L’opposition togolaise traverse une zone de turbulence depuis les élections législatives et régionales de 2024, caractérisées par une fraude massive et inédite dans l’histoire politique du pays. Dans ce contexte où Faure Gnassingbé, après 20 années de règne, s’est offert une domination sans partage avec 108 sièges sur 113 à l’Assemblée nationale, l’opposition s’est retrouvée reléguée à une présence symbolique, réduite à seulement cinq élus.
« Il vaut mieux être seul que mal accompagné »
Face à cette situation, deux partis, l’Alliance Nationale pour le Changement (ANC) et les Forces Démocratiques pour la République (FDR), ont pris une décision radicale : refuser de siéger dans les institutions issues de ce scrutin qu’ils jugent illégitime. Ce choix s’inscrit dans une stratégie de résistance politique assumée, à l’opposé de la position de l’Alliance des Démocrates pour le Développement Intégral (ADDI) et de la Dynamique pour la Majorité du Peuple (DMP), qui ont décidé de participer aux travaux parlementaires malgré leur faible représentativité.
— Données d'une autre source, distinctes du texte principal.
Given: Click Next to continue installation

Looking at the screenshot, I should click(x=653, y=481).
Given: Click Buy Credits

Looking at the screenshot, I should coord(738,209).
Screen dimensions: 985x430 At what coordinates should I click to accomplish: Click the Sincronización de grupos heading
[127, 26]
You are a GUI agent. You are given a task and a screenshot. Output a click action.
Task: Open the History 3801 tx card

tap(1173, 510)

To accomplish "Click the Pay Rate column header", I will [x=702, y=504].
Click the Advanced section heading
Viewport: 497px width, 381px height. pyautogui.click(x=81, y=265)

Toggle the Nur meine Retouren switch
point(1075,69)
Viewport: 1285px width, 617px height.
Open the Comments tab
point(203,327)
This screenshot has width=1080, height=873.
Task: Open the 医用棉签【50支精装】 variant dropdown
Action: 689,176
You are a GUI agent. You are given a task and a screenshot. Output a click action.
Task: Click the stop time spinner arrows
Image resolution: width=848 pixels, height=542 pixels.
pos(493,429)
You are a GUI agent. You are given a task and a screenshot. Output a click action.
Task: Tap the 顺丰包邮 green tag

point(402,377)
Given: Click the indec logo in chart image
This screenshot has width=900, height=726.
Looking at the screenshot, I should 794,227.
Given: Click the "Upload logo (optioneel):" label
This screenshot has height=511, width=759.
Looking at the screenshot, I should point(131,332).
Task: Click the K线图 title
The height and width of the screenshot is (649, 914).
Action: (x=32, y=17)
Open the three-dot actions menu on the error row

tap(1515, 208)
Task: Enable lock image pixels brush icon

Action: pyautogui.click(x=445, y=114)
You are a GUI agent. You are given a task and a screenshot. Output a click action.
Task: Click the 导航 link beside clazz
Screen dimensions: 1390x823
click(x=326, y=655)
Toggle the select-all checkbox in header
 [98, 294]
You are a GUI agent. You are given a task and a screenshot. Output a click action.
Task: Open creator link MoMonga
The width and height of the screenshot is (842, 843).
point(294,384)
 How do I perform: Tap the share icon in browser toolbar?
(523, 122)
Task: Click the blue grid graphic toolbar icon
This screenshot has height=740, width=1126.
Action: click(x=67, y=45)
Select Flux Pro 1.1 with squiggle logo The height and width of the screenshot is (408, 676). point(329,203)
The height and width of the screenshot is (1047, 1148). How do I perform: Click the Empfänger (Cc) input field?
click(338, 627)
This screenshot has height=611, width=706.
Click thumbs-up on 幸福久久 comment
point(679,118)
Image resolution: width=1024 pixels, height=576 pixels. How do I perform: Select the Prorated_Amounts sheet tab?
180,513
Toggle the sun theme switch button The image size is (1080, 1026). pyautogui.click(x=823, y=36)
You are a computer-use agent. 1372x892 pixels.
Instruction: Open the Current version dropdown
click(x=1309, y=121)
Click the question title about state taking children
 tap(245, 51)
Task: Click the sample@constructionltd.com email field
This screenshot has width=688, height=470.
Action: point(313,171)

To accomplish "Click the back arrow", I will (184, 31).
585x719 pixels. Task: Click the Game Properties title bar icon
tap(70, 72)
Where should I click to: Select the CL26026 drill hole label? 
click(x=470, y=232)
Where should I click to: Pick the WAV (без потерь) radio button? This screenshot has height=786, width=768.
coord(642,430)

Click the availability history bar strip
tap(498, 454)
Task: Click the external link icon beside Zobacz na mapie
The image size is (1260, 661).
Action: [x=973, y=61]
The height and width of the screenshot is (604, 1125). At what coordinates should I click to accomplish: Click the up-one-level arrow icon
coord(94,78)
Mais cette position de fermeté n’a pas fait l’unanimité en interne. En dépit des consignes strictes de non-participation, plusieurs militants de l’ANC et des FDR ont défié la ligne officielle en prenant part à la première réunion du conseil régional. Plus grave encore, Jean-Jacques Teko, représentant de l’ANC, a refusé de se retirer de la Commission Électorale Nationale Indépendante (CENI), malgré les injonctions du parti.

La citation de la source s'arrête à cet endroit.